阿弥陀如来は素知らぬ風に、「ちょうど屋敷にきておりましてね」と、お釈迦にいい、仏茶を勧めた。仏茶は大変おいしく、さらに、飲むと鎮静剤の効き目があるかのように心が落ち着くのである。お釈迦様は、ウルヴァシーも同行したいといった時から、喉が空からになってしまっていたので、一気に飲み干し、ふうっ、と息をついた。それほどウルヴァシーは相手を惑わさずにはおられないほど超魅力的なのである。

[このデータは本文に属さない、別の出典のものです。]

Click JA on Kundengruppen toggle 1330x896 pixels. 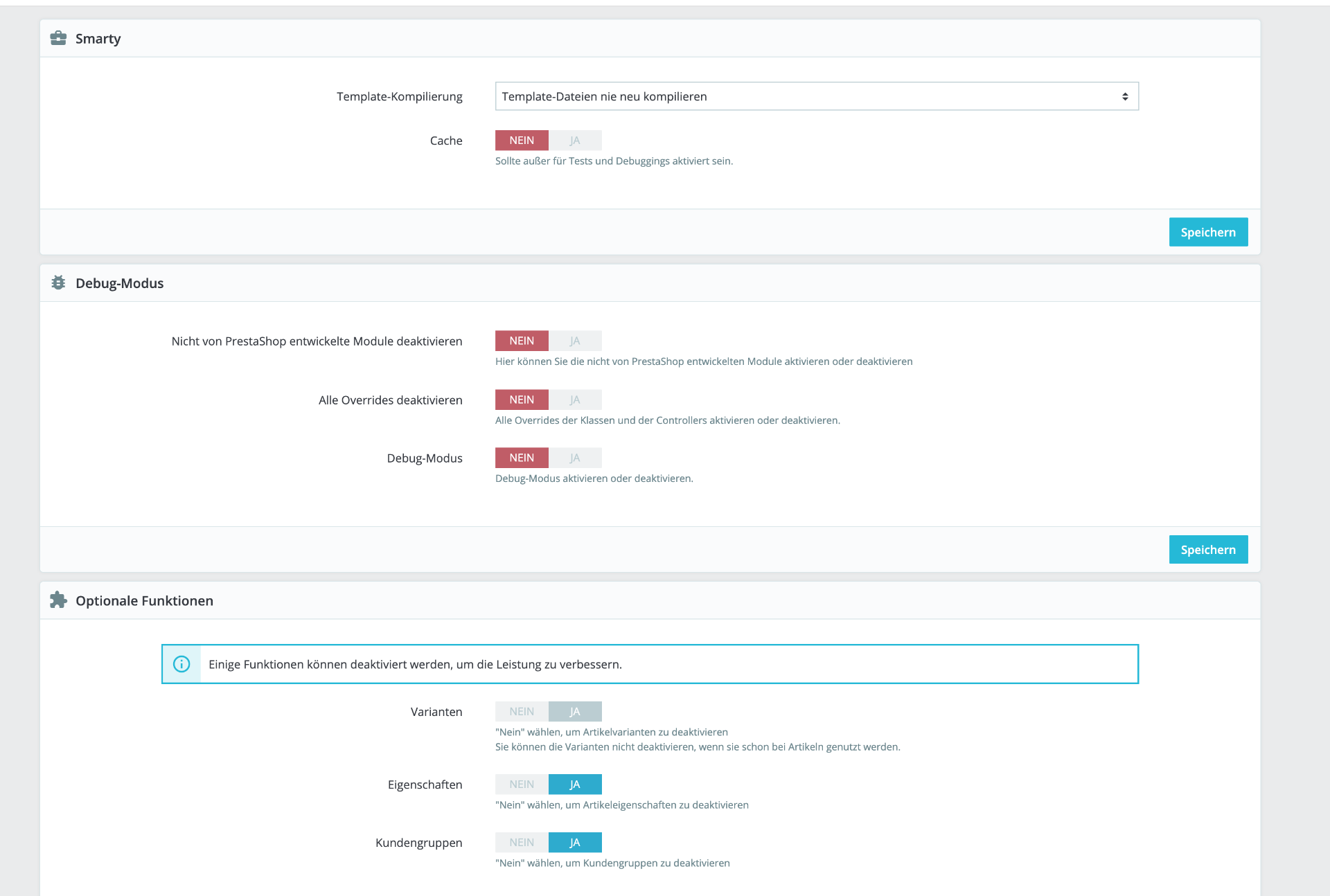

じつはウルヴァシーにたいして心が惑わされることのないのは、阿弥陀如来のほかにもうひとりいて、それが勢至菩薩なのであった。つまり、ウルヴァシーは自分の魅力に屈しないことを嫌ったのである。勢至菩薩とは、観音菩薩と同じ阿弥陀如来の脇待で、智慧の光を持って一切を照らし、衆生が地獄・餓鬼界に落ちないよう救う菩薩である。観音菩薩は庶民によく知られていて人気がある菩薩だが、勢至菩薩は目立たない存在といえた。ただ、ひとたび立ち上がれば何事に対しても驚異的な力を発するといわれていた。容姿は観音菩薩と瓜二つである。やがて、勢至菩薩がやってきたが、もともと口数は少ない。だまって、阿弥陀如来とお釈迦様にお辞儀をしたのみである。
「勢至菩薩よ、このほど釈迦如来様とウルヴァシーが娑婆世界に行くことになった。ついては、そなたも同行してもらいたい、いかがであろう」と、阿弥陀如来は一切の説明をせず用件のみを伝えた。だが、含みのあるいい方であった。
勢至菩薩はすぐにことの真意を察したのであろう、無言で承諾の意思をあらわした。
お釈迦様たちは、すぐに観音菩薩の屋敷に行った。観音菩薩はいろいろな姿に変えて民衆を救済しているため、気さくな仏柄である。すでに話は通っていると見えて、あれこれと親切に仔細にわたって教えてくれた。ウルヴァシーはもともと変身の術を心得ているので、愛燐尼相手に教えた。
こうしてお釈迦様たちは、観音菩薩に人間に姿を変える術を学ぶと、娑婆世界に旅立った。